PAGE EXTRACT =
■ ■ ■ ■ ■

LIU Yuhong， FU Fuxiang， LI Cuiran

(School of Electronic and Information Engineering， Lanzhou Jiaotong University， Lanzhou 730070， China)

Abstract： In the wireless sensor networks (WSN), the sensor nodes have limited battery life and are deployed in hostile environments. It is very difficult to recharging or replacement of the batteries after deployment for the sensor nodes in inaccessible areas. Therefore, how to increase the network lifetime of the WSN is deserved to be studied. In this study, a WSN routing algorithm was proposed based on block clustering and springboard nodes to increase the network lifetime of the WSN. Firstly, by analyzing the influence of communication transmission distance on network energy consumption, block clustering was introduced to control node transmission distance in order to reduce total network energy consumption. In addition, a network transmission model was proposed based on springboard nodes and the advantages of network energy consumption of this model against multi-hop between clusters were analyzed. The simulation results show that, compared with the LEACH algorithm, EECPK-means algorithm and energy centroid clustering algorithm, the proposed routing algorithm effectively prolongs the network lifetime of WSN.

■ ■ ■ ■ ■

DATA SECTION =
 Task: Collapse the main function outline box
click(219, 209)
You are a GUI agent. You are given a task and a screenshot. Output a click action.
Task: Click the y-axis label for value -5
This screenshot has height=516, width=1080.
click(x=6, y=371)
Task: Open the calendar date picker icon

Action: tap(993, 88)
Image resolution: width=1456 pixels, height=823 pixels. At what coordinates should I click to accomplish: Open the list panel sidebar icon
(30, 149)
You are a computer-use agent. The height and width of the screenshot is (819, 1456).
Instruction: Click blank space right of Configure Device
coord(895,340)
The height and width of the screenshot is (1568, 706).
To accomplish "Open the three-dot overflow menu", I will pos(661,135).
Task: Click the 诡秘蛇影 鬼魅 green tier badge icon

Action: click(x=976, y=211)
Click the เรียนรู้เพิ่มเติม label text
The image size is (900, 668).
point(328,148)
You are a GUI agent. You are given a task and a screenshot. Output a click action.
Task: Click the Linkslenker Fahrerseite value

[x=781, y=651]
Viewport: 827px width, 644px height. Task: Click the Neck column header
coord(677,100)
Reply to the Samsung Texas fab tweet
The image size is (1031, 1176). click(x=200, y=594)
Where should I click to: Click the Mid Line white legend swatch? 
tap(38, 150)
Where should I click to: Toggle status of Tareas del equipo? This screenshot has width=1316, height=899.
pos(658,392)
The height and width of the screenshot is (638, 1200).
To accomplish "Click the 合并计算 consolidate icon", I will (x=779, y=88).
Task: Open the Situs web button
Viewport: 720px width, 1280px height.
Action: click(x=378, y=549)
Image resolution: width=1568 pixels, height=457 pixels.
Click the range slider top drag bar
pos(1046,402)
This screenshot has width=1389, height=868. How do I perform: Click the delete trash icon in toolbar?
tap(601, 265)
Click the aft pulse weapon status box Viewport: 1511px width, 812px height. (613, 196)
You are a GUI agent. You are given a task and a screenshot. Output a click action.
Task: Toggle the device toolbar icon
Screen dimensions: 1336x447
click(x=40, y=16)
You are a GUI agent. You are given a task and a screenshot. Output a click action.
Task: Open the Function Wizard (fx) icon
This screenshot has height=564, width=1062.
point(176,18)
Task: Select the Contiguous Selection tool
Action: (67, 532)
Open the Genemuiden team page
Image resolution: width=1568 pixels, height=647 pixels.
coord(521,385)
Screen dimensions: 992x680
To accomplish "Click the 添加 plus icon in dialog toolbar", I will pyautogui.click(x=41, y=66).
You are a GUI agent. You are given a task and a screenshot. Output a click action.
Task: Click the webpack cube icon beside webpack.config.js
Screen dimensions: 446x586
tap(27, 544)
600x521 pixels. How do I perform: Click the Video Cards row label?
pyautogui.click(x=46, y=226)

■ ■ ■ ■ ■

Answer these from the abstract on the WSN routing algorithm:
(a) What was block clustering introduced to control?
(b) Which three algorithms were compared with the proposed routing algorithm in the simulation?
(c) What school and university are listed for the authors?

(a) Node transmission distance.
(b) The LEACH algorithm, the EECPK-means algorithm and the energy centroid clustering algorithm.
(c) The School of Electronic and Information Engineering, Lanzhou Jiaotong University.